Uit Foodlog dat hier een artikel over schreef: 

Persoonlijk voedingsadvies aan de hand van een potje plas
Alles wat je eet wordt door het lichaam afgebroken tot kleinere tussen- of eindproducten, ook wel metabolieten genoemd. De stoffen die niet worden gebruikt, verlaten het lichaam via bijvoorbeeld de urine. De samenstelling van metabolieten in je urine wordt daarom gezien als een objectieve indicator van de kwaliteit van je voedingspatroon. Hoe meer overgebleven metabolieten in de urine, hoe minder efficiënt het lichaam omgaat met de voeding die het heeft binnengekregen.
.............

In het onderzoek werd voor 46 metabolieten een correlatie aangetoond met verschillende typen voedingsmiddelen. Denk bijvoorbeeld aan metabolieten van alcohol, die aangeven dat iemand wat gedronken heeft. Zo waren er ook metabolieten die het eten van citrusvruchten, fruit, rood vlees of juist kip en zuivel (calcium) weerspiegelden.

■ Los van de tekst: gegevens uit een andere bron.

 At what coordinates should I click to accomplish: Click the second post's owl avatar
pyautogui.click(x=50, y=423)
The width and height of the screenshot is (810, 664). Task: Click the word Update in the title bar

Persoonlijke urine-'vingerafdruk'
Met deze bevindingen ontwikkelde de groep een 5-minuten test waarmee een persoonlijke urine-‘vingerafdruk’ kan worden gemaakt. De biologische samenstelling van een individu bepaalt namelijk welke stoffen hij of zij goed kan verwerken. Isabel Garcia-Perez, collega-onderzoeker van Posma, legt uit: “Deze technologie kan inzichten bieden in de manier waarop voeding door individuen op verschillende manieren wordt verwerkt. Die kunnen gezondheidsprofessionals zoals bijvoorbeeld diëtisten helpen bij het geven van dieetadvies op maat voor individuele patiënten.”>>>>>lees artikel verder in Foodlog

Hier het originele abstract van de studie:

Nutriome–metabolome relationships provide insights into dietary intake and metabolism

Abstract

Dietary assessment traditionally relies on self-reported data, which are often inaccurate and may result in erroneous diet–disease risk associations. We illustrate how urinary metabolic phenotyping can be used as an alternative approach to obtain information on dietary patterns. We used two multipass 24 h dietary recalls, obtained on two occasions on average 3 weeks apart, paired with two 24 h urine collections from 1,848 US individuals; 67 nutrients influenced the urinary metabotype (metabolic phenotype) of 46 structurally identified metabolites characterized by 1H NMR spectroscopy. We investigated the stability of each metabolite over time and showed that the urinary metabolic profile is more stable within individuals than reported dietary patterns. The 46 metabolites accurately predicted healthy and unhealthy dietary patterns in a free-living US cohort, and these predictions were replicated in an independent UK cohort. We mapped these metabolites into a host-microbial metabolic network to identify key pathways and functions related to diet. These data can be used in future studies to evaluate how this set of diet-derived, stable, measurable bioanalytical markers is associated with disease risk. This knowledge may give new insights into biological pathways that characterize the shift from a healthy to an unhealthy metabolic phenotype and hence indicate entry points for prevention and intervention strategies.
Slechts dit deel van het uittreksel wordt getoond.